And all that have not fins and scales in the seas, and in the rivers, of all that move in the waters, and of any living thing which is in the waters, they shall be an abomination unto you:

No JFB commentary on these verses.

Verse 12

Whatsoever hath no fins nor scales in the waters, that shall be an abomination unto you.

Whatsoever hath no fins nor scales ... Fins are pectoral, ventral, dorsal, anal, and caudal. True fish have all, or at least some, of these. They are instruments of locomotion. But pectoral fins are also in some way connected with breathing, and these are possessed by all the real piscatory tribe. Many aquatic animals, however, have different respiratory organs, and are not furnished with any fins.

With regard to scales, which are a protection to their soft and flexible skin, Kirby ('Bridgewater Treatise,' 2:,

p. 376) remarks, scarcely any species of fish is without them. In some fish, upon which, when living, scales are not discoverable under a microscope, when they are dead, and the skin is dry, scales are readily detected and detached. Others, however, are quite destitute of them. The language of the sacred historian must be considered as used in a popular way, and applied to scales which are easily discernible by the naked eye.

The possession or the want of fins and scales has an essential influence in affecting the flesh of fish as an article of human food. With respect to aquatic animals, some, as the great majority of marine fish, inhabit salt water only, while others live in rivers and fresh-water lakes. Some frequent salt water at one time, and fresh at another, as the salmon, sturgeon, etc., while some have their habitat in brackish waters, as several flat-fish and shellfish: and all these varieties seem to be comprehended by the words, "in the waters, in the seas, and in the rivers." Under the rule prescribed by the sacred historian, the shark, the ray, and the sun-fish, the phoca (seal), and the walrus, frogs, eels, shellfish of all descriptions were included as unclean. Many of the latter (shellfish) enjoy a reputation they do not deserve, and have, when plentifully partaken of, produced effects which have led to a suspicion of their containing something of a poisonous nature.

Verses 13-19

And these are they which ye shall have in abomination among the fowls; they shall not be eaten, they are an abomination: the eagle, and the ossifrage, and the ospray,

These are they ... abomination among the fowls. All birds of prey are particularly ranked in the class unclean-all those which feed on flesh and carrion; no less than 20 species of birds-all probably then known-are mentioned under this category; and the inference follows, that all which are not mentioned were allowed-that is, fowls which subsist on vegetable substances. From our imperfect knowledge of the natural history of Palestine, Arabia, and the contiguous countries, it is not easy to determine exactly what some of the prohibited birds are; although they must have been all well known among the people to whom these laws were given.

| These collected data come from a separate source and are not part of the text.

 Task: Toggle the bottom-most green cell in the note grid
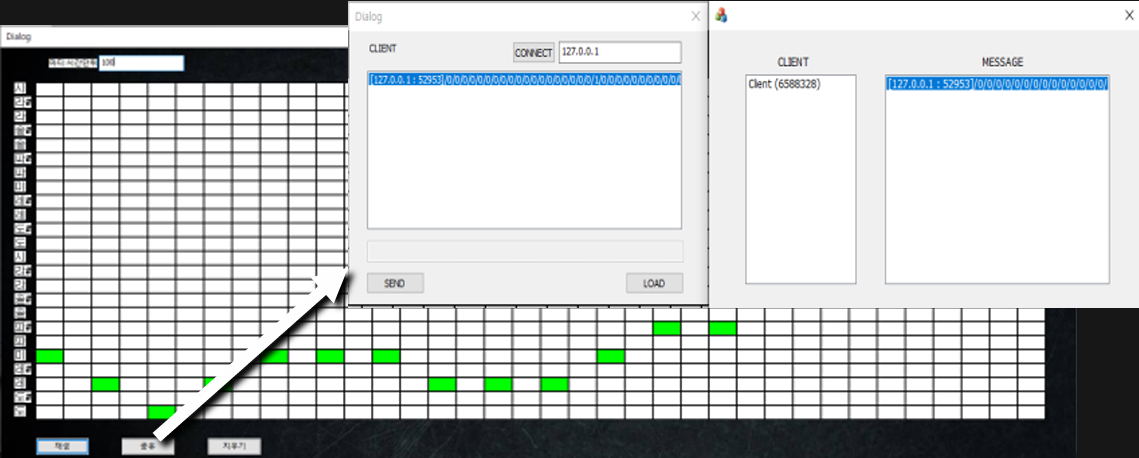point(162,412)
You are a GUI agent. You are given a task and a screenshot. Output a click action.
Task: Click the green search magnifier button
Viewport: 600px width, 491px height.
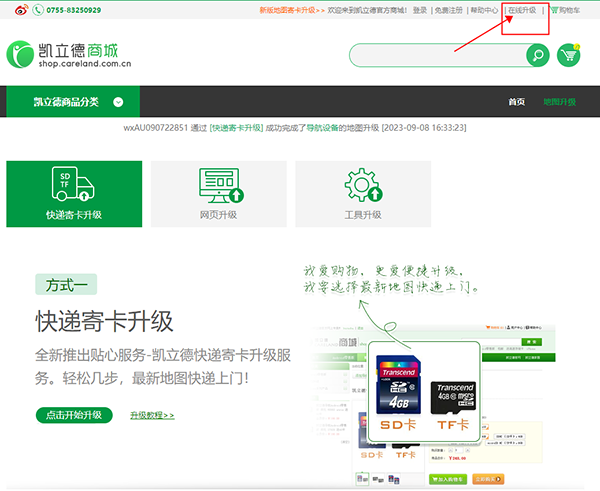pyautogui.click(x=538, y=55)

The eagle, [ hanesher (H5404)] - the golden eagle, which is the chief species (Gesenius).

The ossifrage, [ haperec (H6538)] - bone-breaker; rendered in the Septuagint [grups], griffin; supposed to be the Gypoetos barbatus, the lammer geyer of the Swiss-a bird of the eagle or vulture species, inhabiting the highest mountain-ranges in Western Asia as well as Europe, and pursuing as its prey, the chamois, ibex, or marmot, among rugged cliffs, until it drives them over a precipice-thus obtaining the name of 'bone-breaker.'

The ospray, [ haa`aazniyaah (H5822); Septuagint, aliaistos] - the sea eagle; but according to Bochart ('Hieroz.,' 2:, 774) [who takes the word = 'azyaah, strong], the black eagle, among the smallest but swiftest and strongest of its kind.

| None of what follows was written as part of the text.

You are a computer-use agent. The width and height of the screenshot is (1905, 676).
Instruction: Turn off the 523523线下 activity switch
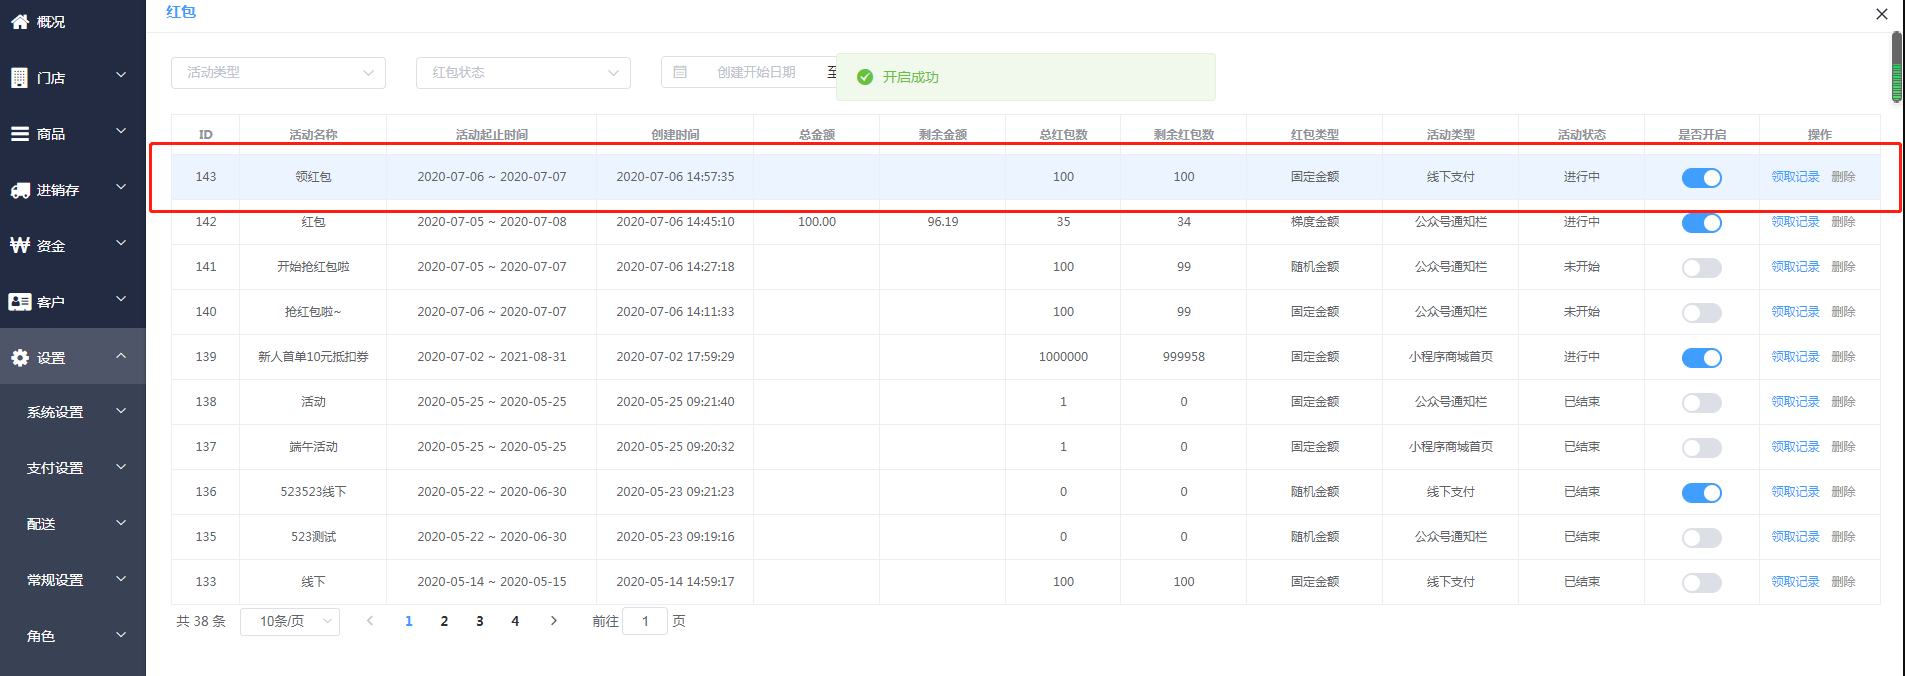(1701, 493)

Verse 14. The vulture, [ hadaa'aah (H1676)]. The word so rendered in our version means more probably 'the kite' or 'glede,' and describes a rapid and varying but majestic flight, exactly that of the kite, which now darts forward with the rapidity of an arrow, now rests motionless on its expanded wings in the air: it feeds on small birds, insects, and fish. [In Deuteronomy 14:13 it is called haaraa'aah (H7201), from its keen, penetrating sight; Septuagint, gups.]

The kite, [ haa'ayaah (H344)] - a clamorous bird of prey. Septuagint, iktinos, indifferently, kite or vulture; Bochart, falco aesalon, the merlin. In Egypt, and perhaps in the adjoining countries also, the kite and vulture are often seen together flying in company, or busily pursuing their foul but important office of devouring the carrion and relics of putrefying flesh, which might otherwise pollute the atmosphere.

After his kind - i:e., the prohibition against eating it extended to the whole species.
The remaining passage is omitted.